Repeat the lines of the saved entries starting at the one containing "You are a GUI" and ending at the one containing "Image resolution: width=1140", word for word.

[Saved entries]
☆ ☆ ☆ ☆ ☆ ☆ ☆
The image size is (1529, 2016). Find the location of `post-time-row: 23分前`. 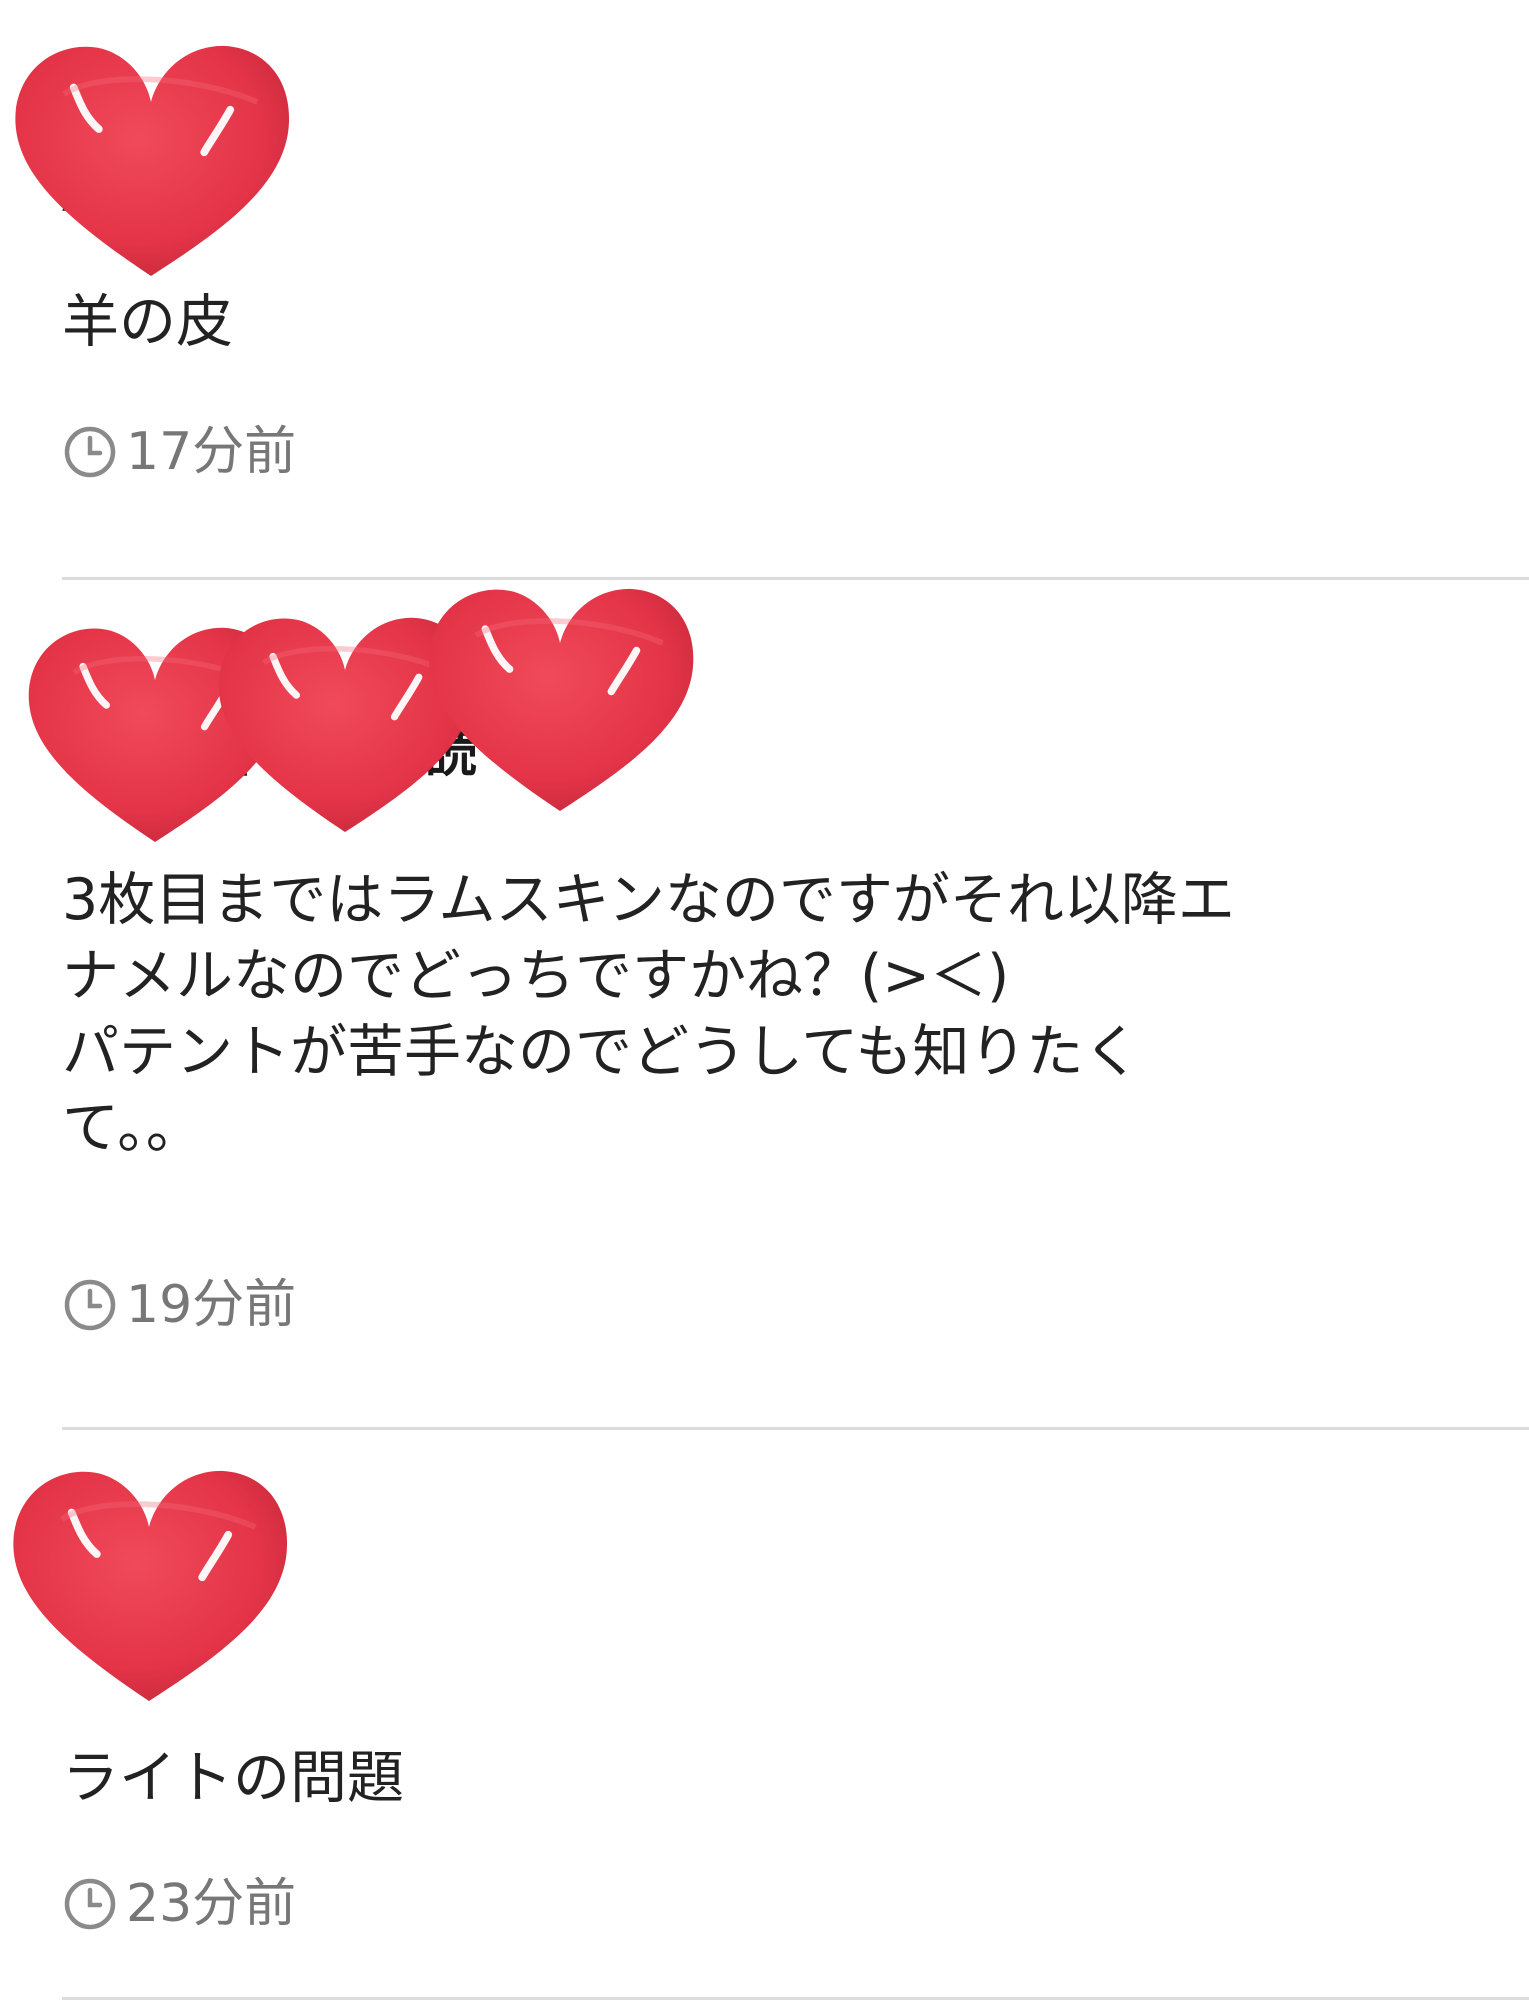

post-time-row: 23分前 is located at coordinates (179, 1904).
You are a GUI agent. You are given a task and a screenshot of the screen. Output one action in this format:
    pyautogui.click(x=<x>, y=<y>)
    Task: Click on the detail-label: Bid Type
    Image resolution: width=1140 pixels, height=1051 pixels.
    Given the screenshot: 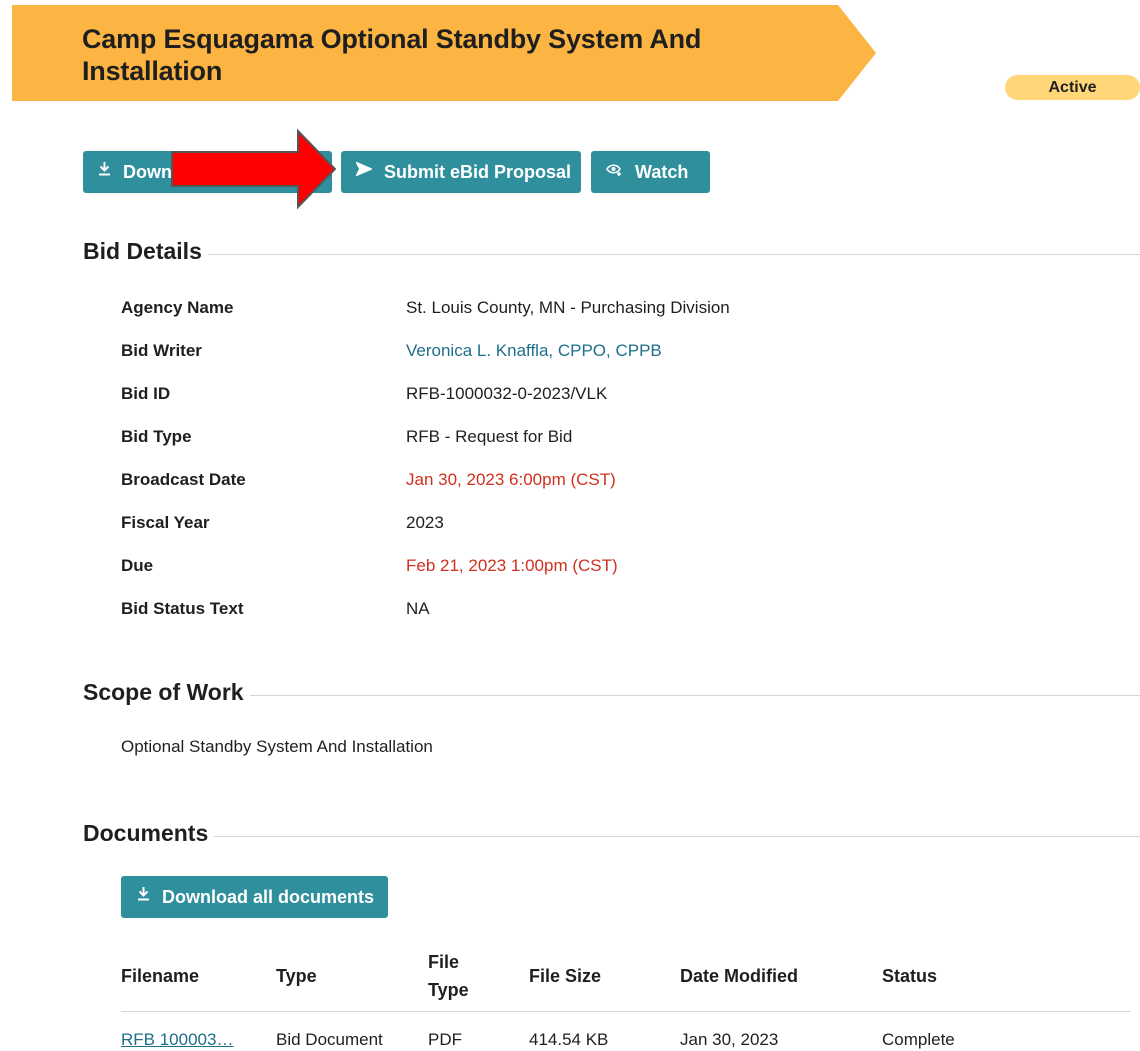 What is the action you would take?
    pyautogui.click(x=156, y=436)
    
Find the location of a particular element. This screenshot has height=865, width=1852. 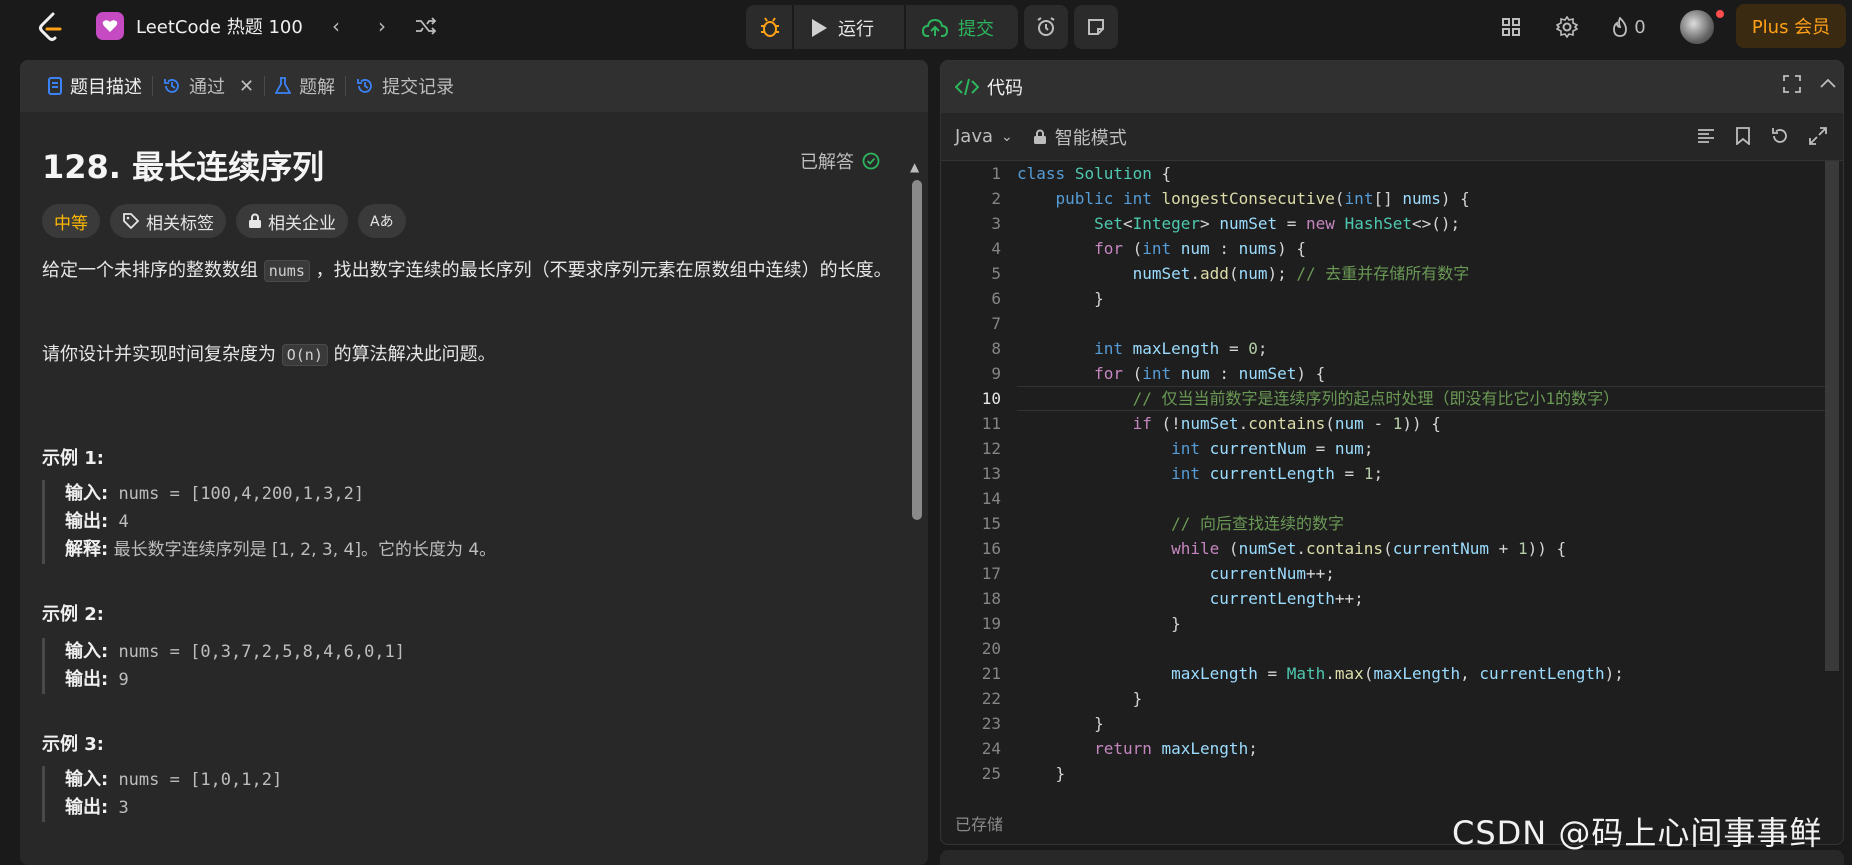

line-number: 16 is located at coordinates (991, 548).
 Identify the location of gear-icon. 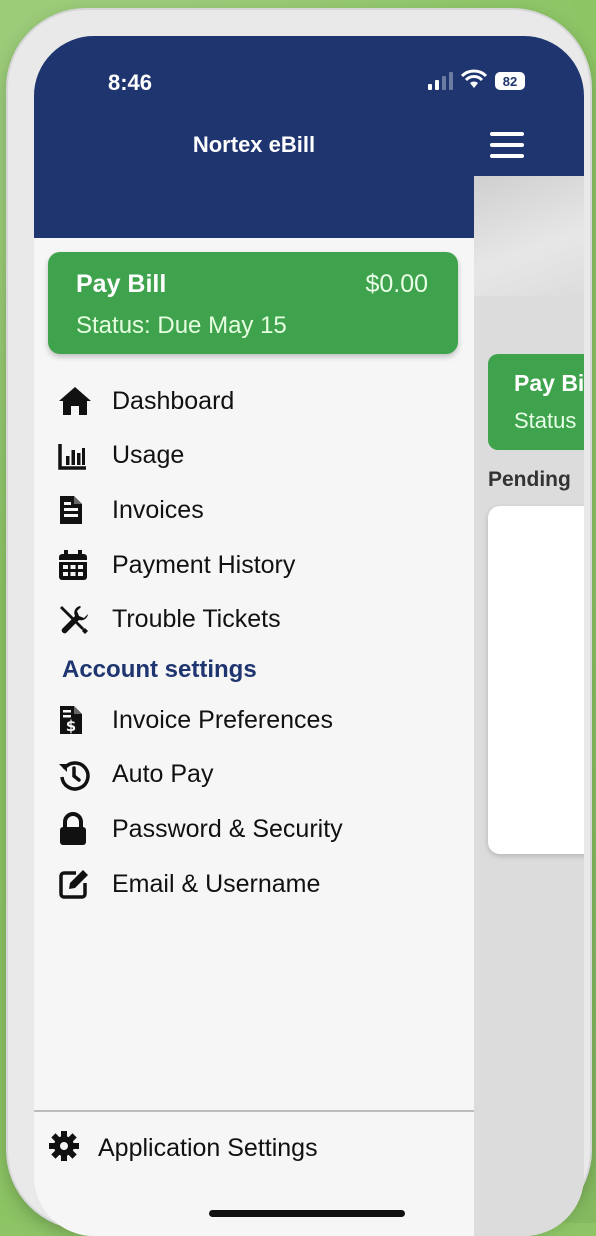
☆ ☆ ☆ ☆ ☆ ☆ ☆
- _RESULT BELOW_
You are a GUI agent. You are given a task and a screenshot of the screen. Output one action in this format:
    pyautogui.click(x=<x>, y=<y>)
    Task: Click on the detail-label: Bid Type
    Image resolution: width=1140 pixels, height=1051 pixels.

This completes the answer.